Она даже вскрикнула (не от страха — от злости) и выругалась так, как приходилось когда-то в другом дыму и другом огне. Что, скверно, когда баба ругается? Очень даже, а вы там, в том аду, в исступлении том без мата могли бы? Нет, были, конечно, которые не выражались, — говорили, Рокоссовский, мол, никогда такого не позволял, — ну, а она, двадцатилетний лейтенант Тонька Иваньшина, прибывшая после училища ускоренного выпуска на должность командира взвода, заматерилась в первой же атаке. Со страху, с отчаяния. И рейтузы мокрые были, и в сапогах хлюпало, если уж до конца признаваться. Это в кино бабы красиво под пули бегут, а там, где пули настоящие да впереди своего взвода из девятнадцати, помнится, пареньков, там и заплачешь, и матом орать начнешь, и с жизнью прощаться, и мамочку звать — все, только бы не упасть до назначенного тебе рубежа.
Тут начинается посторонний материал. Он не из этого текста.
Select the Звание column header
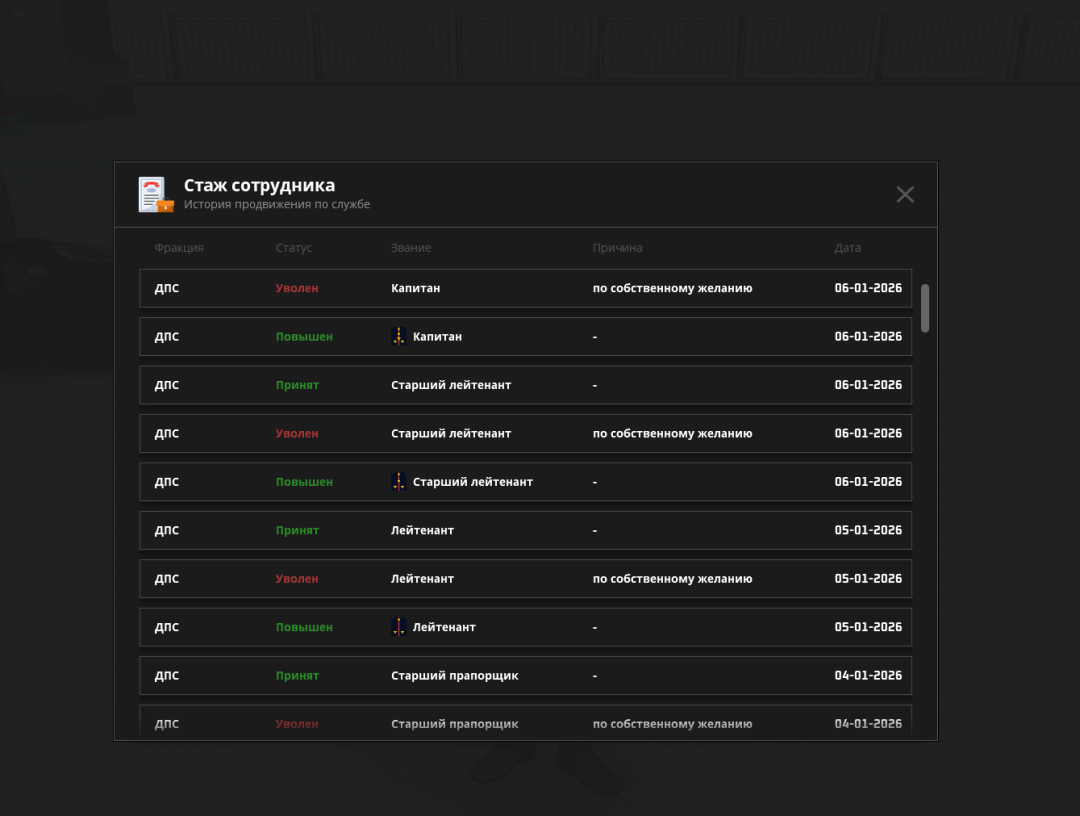[411, 248]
И только бы бойцы не подвели, только бы не залегли. «Вперед, за Родину, за Сталина! Вперед, мать вашу!..» Не упала.
Антонина Федоровна мучительно кашляла, задыхаясь от валившего дыма, и слезы ручьями текли из глаз. Какие слезы, Тонька, откуда? От дыма или от прошлого?.. Да, да, первый бой. Добежала, куда командир роты велел, и своих довела. Девять их оставалось: за бросок в триста метров десятеро души отдали. А она нарочно в лужу упала, чтоб не узнал никто, как во время первой ее атаки по ногам в сапоги текло…
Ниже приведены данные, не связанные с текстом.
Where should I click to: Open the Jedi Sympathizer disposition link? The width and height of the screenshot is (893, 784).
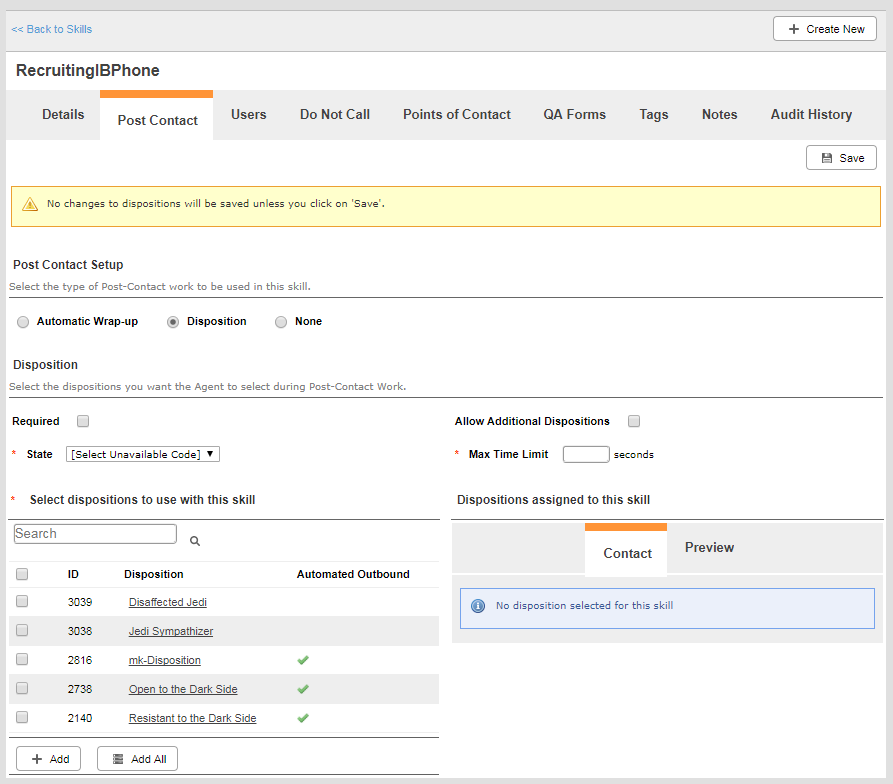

А, черт, задыхаться прикажете? Нет уж, не будет этого! Спокойно, Тонька, опять в раму не угоди…
Антонина Федоровна вырвала из розетки шнур, обмотала им настольную лампу и метнула ее от бедра прямой рукой. Со звоном посыпались стекла, дым потянулся в разбитое окно, почти невидимый в серой июньской ночи. А вскоре и дышать стало легче, и кашель не так рвал грудь, и… и Иваньшина увидела отъехавшую от кровати коляску, комод, полки. И огонь тоже увидела. Он во многих местах прорвался сквозь стену, лизал полки, комод, книжки; что-то потрескивало, что-то вспыхивало, что-то еще только тлело, но от огня ее отделяли уже не бревна стены, а — шаги. Четыре шага, которых ей уже никогда не сделать и которые за нее сделает огонь.
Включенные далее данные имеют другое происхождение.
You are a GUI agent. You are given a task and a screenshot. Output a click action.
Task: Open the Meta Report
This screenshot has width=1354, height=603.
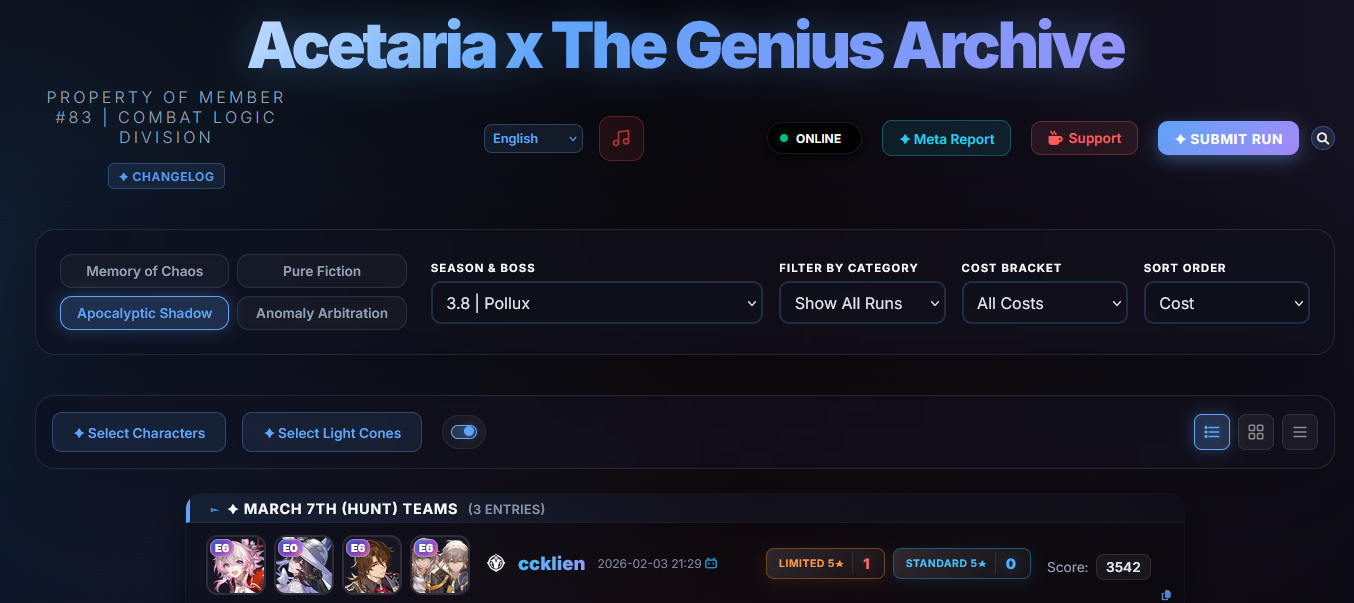pos(946,139)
Жанна д'Арк на костре сгорела. За Францию и короля. А она за что сгорит? А она не Жанна д'Арк, она — русская баба
Так ротный велел, и она добежала. Мокрая, правда, ну да ладно. Там отдышались, туда комбат людишек подбросил, а потом: «Вперед!», и на одном дыхании, на реве, на хрипе — вверх. На высотку. Вот там-то, на высотке, она своего первого и убила. Вылетел вдруг из щели прямо на нее, и она, не колеблясь, пять пуль в упор: до сей поры видится, как брызнула кровь с серого, как земля, немолодого и уже неживого лица, как упал тот фриц несчастный и бился на земле, хрипел, дугой выгибаясь. А она все смотрела, смотрела, глаз не могла отвести, а тут — комроты: «Живая, Тонька?» Сграбастал, целовал так, как никакую невесту не целуют, и сам — в слезах. А от нее — потом, грязью, порохом и страхом пахнет… А он все понял, все — умница был ротный, смелый и с характером, — все понял, прижал к себе: «Утром бриджи подарю, чтобы солдат не дразнила…» А через два месяца ранило его, ее первого ротного, тяжело ранило, что называется, навсегда, и приказано ей было командиром полка подполковником Зотовым роту принять. И она приняла, как положено, а потом всю ночь ревела. Пила спирт с комбатом да старшиной, что по наследству вместе с ротой ей достался, и ревела. А комбат — старый уж, из запасных, лет за тридцать — все по голове ее гладил да приговаривал: «Ранило бы тебя легонечко да поскорее…»
Ах, как книжки весело горят! Сами собой открываются, будто огонь просматривает их, прежде чем сожрать. Коробятся, топорщатся, изгибаются, словно живые: вот и она так же будет гореть. Только еще орать, наверно, начнет, не выдержит. А книги умирают молча.